<!ELEMENT Transaction (AddAddress | RemoveAddress | UpdateAddress)> <!ELEMENT AddAddress (AddressBookEntry)> <!ELEMENT RemoveAddress (AddressID)> <!ELEMENT UpdateAddress (AddressID, AddressBookEntry)> <Transaction> <AddAddress> <AddressBookEntry> ... </AddressBookEntry> </AddAddress> </Transaction>In this example an online address book application is being developed. There are several transactions that can take place, lick adding new entries, deleting entries, updating entries.
This allows a way for several related types of documents to be grouped into a single document type structure. A processing system will always know which DTD to expect, but can still handle the documents differently based on the first nested element type. This makes sharing common definitions between the different document easy.

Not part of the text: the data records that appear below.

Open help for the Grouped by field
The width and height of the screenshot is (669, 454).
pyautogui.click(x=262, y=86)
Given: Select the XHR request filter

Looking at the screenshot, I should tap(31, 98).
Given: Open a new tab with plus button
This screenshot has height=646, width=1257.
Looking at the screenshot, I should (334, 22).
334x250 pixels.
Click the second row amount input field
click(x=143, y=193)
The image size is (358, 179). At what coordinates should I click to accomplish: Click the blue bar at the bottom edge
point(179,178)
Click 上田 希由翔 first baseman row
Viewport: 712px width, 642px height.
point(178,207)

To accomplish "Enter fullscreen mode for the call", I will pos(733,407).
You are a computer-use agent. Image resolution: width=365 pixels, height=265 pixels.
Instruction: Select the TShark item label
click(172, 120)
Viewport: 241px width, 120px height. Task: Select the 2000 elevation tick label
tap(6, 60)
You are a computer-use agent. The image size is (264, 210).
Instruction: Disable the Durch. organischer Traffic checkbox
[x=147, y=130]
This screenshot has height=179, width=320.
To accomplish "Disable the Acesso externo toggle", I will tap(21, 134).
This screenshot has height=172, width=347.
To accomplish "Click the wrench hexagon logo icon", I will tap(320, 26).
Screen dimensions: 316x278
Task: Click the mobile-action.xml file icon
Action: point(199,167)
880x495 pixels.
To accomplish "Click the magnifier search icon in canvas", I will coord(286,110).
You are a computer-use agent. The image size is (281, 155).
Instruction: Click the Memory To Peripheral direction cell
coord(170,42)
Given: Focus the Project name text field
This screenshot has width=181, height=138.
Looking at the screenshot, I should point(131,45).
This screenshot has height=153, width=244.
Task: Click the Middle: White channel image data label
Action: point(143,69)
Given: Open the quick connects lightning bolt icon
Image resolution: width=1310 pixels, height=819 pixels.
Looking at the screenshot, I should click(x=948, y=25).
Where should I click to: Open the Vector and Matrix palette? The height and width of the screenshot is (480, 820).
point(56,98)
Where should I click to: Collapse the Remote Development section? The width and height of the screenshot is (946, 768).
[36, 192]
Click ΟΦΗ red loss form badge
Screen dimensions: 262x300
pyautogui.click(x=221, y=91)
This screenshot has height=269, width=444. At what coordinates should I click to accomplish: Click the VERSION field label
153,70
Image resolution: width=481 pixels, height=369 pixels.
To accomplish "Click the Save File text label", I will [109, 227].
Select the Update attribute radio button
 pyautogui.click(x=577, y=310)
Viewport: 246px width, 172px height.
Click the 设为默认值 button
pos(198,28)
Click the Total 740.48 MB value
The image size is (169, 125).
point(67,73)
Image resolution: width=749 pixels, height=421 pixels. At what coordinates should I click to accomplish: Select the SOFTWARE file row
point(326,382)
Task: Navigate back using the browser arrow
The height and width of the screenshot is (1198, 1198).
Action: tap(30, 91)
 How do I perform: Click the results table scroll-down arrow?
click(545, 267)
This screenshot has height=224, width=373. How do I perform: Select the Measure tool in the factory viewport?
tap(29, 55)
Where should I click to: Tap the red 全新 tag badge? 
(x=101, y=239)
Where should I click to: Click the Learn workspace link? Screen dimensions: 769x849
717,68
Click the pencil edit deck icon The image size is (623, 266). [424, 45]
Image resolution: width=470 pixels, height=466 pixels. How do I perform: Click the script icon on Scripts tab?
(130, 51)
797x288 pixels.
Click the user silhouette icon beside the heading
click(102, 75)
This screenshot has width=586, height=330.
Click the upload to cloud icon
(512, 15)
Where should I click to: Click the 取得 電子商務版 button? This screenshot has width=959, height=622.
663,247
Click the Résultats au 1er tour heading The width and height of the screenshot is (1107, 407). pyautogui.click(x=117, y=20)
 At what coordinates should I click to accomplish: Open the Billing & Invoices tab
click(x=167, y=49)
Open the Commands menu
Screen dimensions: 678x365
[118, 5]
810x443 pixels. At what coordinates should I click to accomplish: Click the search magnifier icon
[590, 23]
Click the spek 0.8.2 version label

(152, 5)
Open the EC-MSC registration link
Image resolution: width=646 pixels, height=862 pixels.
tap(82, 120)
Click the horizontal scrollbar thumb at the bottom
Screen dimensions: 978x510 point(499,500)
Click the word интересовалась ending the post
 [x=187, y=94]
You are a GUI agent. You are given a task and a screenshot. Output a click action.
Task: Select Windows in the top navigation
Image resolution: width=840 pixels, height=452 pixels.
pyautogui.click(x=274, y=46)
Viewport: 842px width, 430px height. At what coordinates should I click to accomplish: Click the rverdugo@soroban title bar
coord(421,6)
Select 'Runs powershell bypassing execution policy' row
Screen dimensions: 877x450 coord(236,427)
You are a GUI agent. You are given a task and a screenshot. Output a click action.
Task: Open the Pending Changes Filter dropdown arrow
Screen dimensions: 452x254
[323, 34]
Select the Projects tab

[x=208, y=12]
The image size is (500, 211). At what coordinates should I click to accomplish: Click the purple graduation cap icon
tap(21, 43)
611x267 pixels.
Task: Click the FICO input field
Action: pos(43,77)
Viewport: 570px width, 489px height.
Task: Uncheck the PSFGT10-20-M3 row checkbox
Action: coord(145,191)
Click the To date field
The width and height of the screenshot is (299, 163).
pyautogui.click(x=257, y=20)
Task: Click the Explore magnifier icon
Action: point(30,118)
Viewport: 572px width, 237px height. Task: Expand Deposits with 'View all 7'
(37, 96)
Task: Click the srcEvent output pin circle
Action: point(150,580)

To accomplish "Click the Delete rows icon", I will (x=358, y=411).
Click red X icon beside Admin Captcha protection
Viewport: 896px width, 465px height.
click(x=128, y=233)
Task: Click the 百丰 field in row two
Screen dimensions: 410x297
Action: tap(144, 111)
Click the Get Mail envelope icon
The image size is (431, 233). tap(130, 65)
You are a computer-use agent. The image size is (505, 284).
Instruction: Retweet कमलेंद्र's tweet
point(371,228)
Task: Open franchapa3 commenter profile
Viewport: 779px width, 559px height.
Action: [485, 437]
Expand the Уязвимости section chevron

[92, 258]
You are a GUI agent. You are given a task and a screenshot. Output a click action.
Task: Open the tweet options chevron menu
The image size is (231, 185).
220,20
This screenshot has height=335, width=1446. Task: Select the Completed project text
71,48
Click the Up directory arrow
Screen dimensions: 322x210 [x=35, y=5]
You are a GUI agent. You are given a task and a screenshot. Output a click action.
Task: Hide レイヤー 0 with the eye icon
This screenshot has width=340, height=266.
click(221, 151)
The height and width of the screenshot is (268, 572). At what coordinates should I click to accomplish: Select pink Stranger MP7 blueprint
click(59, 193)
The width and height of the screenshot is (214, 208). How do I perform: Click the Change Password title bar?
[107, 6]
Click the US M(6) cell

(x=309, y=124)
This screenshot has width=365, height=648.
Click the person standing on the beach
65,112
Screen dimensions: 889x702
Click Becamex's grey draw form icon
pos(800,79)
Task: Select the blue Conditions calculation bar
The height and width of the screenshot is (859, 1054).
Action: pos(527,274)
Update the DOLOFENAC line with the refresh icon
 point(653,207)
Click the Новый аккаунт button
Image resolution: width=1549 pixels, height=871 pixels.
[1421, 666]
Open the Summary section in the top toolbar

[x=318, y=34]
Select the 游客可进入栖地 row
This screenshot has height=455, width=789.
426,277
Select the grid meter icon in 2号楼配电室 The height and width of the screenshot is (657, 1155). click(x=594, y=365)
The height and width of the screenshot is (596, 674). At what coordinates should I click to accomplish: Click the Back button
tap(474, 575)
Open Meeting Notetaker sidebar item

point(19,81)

This is also a way that multiple XML document can be gathered into a single larger document. For example a log file might consist of several fragments, for example:
<Log> <Time>Jan 15, 1999 10:58AM</Time> <Event>Startup</Event> </Log> <Log> <Time>Jan 15, 1999 11:02AM</Time> <Event>Message Received from Bob</Event> </Log> ...Since there is no root element in the file it cannot be processed "as is". To process this, one can prepend a start tag, for example "<LogFile>", in front of the file, and append the end tag "</LogFile>" to the end of the file to be able to process it as a single XML document.